Quarto film-documentario (i precedenti sono sul Texas) di Roberto Minervini, regista marchigiano, che vive e lavora negli Stati Uniti. Presentato al Festival di Cannes del 2015, nella sezione Un certain regard e, successivamente, a Berlino.

 

Louisiana (The other Side) è un racconto dell’aspetto più segreto e oscuro degli Stati Uniti, quello che il cinema ha trattato generalmente nei documentari – firmati da registi militanti  e impegnati – o nelle pellicole del cinema indipendente americano che ha fatto conoscere l’America meno conosciuta, quella fuori dai circuiti turistici, seguendo i quali tutto è bello, pulito e scintillante.

Louisiana è, secondo le dichiarazioni di Roberto Minervini, uno scrupoloso documentario, girato da lui e da una coppia di operatori, che a turni di mezz’ora (il tempo massimo oltre il quale la pesantissima macchina da presa a spalla non sarebbe stata sopportabile) si erano avvicendati nelle riprese.


In fase di post-produzione, egli stesso aveva sottoposto tutto il materiale raccolto a un montaggio severissimo, senza risparmiare tagli, per farne un’opera così accurata ed elegante da risultare infine un vero film d’autore, capace di trasmettere la dignità dell’universo dei perdenti che aveva avvicinato, amato e rispettato nella loro emarginazione rassegnata e disperata.

L’opera si muove lungo due percorsi narrativi, il primo dei quali segue le giornate di un giovane drogato, produttore e spacciatore di crack, nelle sue relazioni familiari, nella sua vita sociale e amorosa.

 

 

 

 

Il secondo percorso, apparentemente il più politico, segue a distanza ravvicinata le discussioni un po’ buffe fra gli anziani che confusamente ricordano il loro passato di sindacalisti democratici e i discorsi di un gruppo di razzisti che, vivono in stato d'assedio, terrorizzati dalla prossima invasione dei loro territori e delle loro case, e che si esercitano con mitra e bombe ad affrontare il pericolo, al fine di salvaguardare le proprie amatissime famiglie.

○ ○ ○

§ **Compiti da svolgere**:
A - Rispondi alle seguenti domande sul brano, ciascuna su una riga.
(i) In quale festival e in quale sezione è stato presentato il film nel 2015?
(ii) Con quale frequenza si davano il cambio gli operatori durante le riprese?
(iii) Di chi segue le giornate il primo percorso narrativo?
B - Fornisci il seguito del brano sul film Louisiana, riprendendo subito dopo l'ultima frase.
Le righe riportate qui non hanno alcun legame con il brano.

§ **Dati forniti**:
○ ○ ○

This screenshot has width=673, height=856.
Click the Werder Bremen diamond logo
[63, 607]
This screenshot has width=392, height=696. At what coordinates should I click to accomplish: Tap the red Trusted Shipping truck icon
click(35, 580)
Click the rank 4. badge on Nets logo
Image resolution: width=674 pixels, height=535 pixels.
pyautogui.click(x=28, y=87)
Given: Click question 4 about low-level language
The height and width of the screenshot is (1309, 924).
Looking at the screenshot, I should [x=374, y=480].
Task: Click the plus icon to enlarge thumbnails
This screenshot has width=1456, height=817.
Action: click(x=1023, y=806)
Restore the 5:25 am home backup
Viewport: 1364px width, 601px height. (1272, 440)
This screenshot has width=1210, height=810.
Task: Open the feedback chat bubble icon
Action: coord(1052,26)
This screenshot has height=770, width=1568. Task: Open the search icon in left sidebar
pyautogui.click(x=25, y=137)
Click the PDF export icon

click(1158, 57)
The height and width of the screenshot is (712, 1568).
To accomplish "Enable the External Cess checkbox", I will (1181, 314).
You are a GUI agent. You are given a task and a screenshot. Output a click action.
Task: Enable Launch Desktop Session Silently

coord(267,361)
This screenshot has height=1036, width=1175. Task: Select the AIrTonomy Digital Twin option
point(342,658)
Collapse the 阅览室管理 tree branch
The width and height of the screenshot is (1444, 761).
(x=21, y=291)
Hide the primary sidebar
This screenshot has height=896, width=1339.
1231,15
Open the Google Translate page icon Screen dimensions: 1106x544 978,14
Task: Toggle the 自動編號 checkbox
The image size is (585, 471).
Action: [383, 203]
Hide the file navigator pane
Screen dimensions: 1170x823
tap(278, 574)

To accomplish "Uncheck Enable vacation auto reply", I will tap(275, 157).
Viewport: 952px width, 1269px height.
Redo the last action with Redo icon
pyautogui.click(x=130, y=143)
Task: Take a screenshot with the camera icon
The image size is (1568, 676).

○ ○ ○

§ **Risposte in ordine**:
A -
(i) Al Festival di Cannes, nella sezione Un certain regard.
(ii) A turni di mezz'ora.
(iii) Di un giovane drogato, produttore e spacciatore di crack.

B -
 

 

 

 

Ne risulta un lavoro insolito dai contenuti inattesi che, sebbene inquietanti, imbarazzanti, dolorosi, non diventano oggetto di illuministica denuncia dell'ingiustizia sociale, poiché il regista lascia prevalere sempre il racconto soggettivo dei looser  senza contraddire e senza obiettare.


Sono uomini di un’America diversa, quella degli sconfitti nelle loro illusioni e confusamente ribelli alle leggi e allo stato, ritenuto responsabile delle loro sventure. Essi non solo sostengono le ragioni di coloro che doovrebbero combattere, ma dichiarano il proprio odio razziale per  chi ha creduto a Obama e lo ha votato, finché, alla fine del film, si impegnano in un raccapricciante atto terroristico contro l’auto che ospita l’effigie dell’odiato presidente.

 

È dunque un originale film-documentario creato da un talentuoso regista che ha cercato nella nitida bellezza delle immagini di restituire dignità umana al dolore: può diventare molto disturbante per gli spettatori che, aspettandosi un tradizionale documentario si sentono completamente straniati.

Consigliabile vederlo: potrebbe aiutare a comprendere meglio i fatti gravissimi di Capitol Hill e la fascinazione dei disperati verso un furbacchione capace di creare illusioni e attese irrealizzabili.